The app is split into five main tabs: List, Day, Week, Month, and To Do. The List section shows all your upcoming events and to dos in a compact, chronological list and is the quickest way to glance over your plans without missing anything. Day, Week, and Month will be familiar to calendar users everywhere, and putting these views into distinct tabs is a big improvement on the slightly confusing hierarchy employed by the standard Calendar app. You can pinch-to-zoom to fit more or less detail on-screen at once, and events can be easily rearranged with a long tap and drag. Finally the To Do tab is a more focused version of the List tab with a bunch of boxes to tick off. Visually, the app is understated and – to the untrained eye – looks like it could be from Apple’s own design team. It’s functional, utilitarian, and uses plenty of white. If you prefer something with a little more flair this could be a turn-off, but many will welcome the focus on content above looks, and rest assured the layout is solid despite a slight lack of creativity.
It would be nice to be able to press a blank space in the calendar to create an event at that exact time. Instead, events are added in the more conventional manner – hit the ‘+’ icon and manually configure the finer details from a list. Luckily there’s a cooler, quicker way: natural language input. If filling in boxes is just too old-school for you to handle, there’s an option to type out your plans in more or less normal English and let the app create the event automatically. It’s a very cool feature (though the lack of autocorrect is a slightly irksome oddity,) but nothing entirely new; Fantastical et al have offered similar natural language features for a while now and are slightly ahead of the game in terms of usability.
BusyCal syncs with all the main calendar services including iCloud, Google Calendar, Exchange, Office 365, and you can add multiple accounts if you want easy access to separate work and personal calendars. Unlike some of its competitors, there’s no Today View widget and no Apple Watch support, though. Those exclusions are a shame, but certainly not relevant to all users. That said, BusyCal’s attention to detail is admirable: for example, setting defaults for new events can save a lot of manual work, and it’s nice to be able to sort your to do list by priority as well as its due date. The sheer number of configurations in Settings is unparalleled. BusyCal also has a neat Travel Time feature, plus a solid ten day weather forecast represented smartly by tiny icons next to each day. It also shows the cycles of the moon, if you’re into that.
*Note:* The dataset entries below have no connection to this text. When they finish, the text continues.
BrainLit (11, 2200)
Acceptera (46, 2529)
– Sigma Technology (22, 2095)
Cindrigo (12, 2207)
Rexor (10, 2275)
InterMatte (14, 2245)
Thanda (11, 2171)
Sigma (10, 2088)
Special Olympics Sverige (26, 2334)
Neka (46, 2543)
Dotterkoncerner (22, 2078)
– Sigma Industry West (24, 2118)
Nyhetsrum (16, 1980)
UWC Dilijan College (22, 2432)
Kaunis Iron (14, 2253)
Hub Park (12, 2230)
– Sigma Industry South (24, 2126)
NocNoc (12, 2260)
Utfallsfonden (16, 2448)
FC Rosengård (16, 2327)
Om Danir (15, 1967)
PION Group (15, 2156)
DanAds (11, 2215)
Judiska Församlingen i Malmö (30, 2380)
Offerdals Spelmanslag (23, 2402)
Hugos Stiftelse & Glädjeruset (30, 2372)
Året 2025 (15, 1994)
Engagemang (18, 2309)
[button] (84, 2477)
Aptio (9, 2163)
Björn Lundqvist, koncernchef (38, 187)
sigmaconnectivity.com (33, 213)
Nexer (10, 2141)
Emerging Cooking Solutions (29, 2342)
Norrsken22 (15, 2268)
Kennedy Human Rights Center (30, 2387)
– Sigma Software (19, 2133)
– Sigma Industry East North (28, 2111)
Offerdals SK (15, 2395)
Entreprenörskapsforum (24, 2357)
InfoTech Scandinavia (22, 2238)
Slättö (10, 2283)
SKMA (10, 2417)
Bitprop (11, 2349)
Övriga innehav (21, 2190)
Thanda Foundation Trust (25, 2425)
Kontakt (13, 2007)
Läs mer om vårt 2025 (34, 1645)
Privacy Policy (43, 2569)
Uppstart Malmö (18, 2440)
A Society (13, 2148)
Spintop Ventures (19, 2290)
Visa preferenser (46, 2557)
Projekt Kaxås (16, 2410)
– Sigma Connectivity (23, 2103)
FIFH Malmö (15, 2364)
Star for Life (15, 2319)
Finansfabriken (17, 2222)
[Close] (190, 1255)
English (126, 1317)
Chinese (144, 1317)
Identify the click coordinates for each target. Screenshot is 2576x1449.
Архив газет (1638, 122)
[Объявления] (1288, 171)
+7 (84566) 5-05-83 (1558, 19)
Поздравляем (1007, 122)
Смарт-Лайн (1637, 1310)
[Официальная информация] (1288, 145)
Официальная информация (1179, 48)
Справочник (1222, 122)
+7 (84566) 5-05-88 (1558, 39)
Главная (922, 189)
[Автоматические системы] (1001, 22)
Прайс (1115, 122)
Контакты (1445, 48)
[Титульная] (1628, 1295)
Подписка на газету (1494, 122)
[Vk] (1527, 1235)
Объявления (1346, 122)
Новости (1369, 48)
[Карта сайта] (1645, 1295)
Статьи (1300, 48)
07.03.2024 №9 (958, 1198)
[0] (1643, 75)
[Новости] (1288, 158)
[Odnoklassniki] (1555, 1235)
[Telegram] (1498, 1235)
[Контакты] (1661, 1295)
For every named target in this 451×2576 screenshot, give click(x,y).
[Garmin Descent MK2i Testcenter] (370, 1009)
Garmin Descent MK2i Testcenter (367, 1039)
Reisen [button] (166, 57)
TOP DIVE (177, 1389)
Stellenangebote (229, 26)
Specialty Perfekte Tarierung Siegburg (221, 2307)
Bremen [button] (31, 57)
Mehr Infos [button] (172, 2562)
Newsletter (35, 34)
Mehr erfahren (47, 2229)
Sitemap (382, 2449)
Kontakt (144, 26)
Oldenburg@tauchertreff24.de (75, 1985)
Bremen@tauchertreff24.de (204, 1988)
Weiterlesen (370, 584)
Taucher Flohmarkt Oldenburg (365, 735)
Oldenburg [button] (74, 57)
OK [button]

If you’re one of the many who already uses BusyCal for Mac, this new companion app is a no-brainer. For the rest of us, it’s another very viable option alongside several other very good iOS calendar apps. It’s clear that the developers have leaned on years of experience with BusyCal for Mac, but its not without the loose ends you might expect from a first entry into the mobile market. We expect plenty of updates to keep improving things in future though. Ultimately this is a very competent calendar, but whether or not its right for you is really dependent on what you want out of a calendar app. If you dream about functionality and customization over all else – and you don’t have an Apple Watch – then look no further.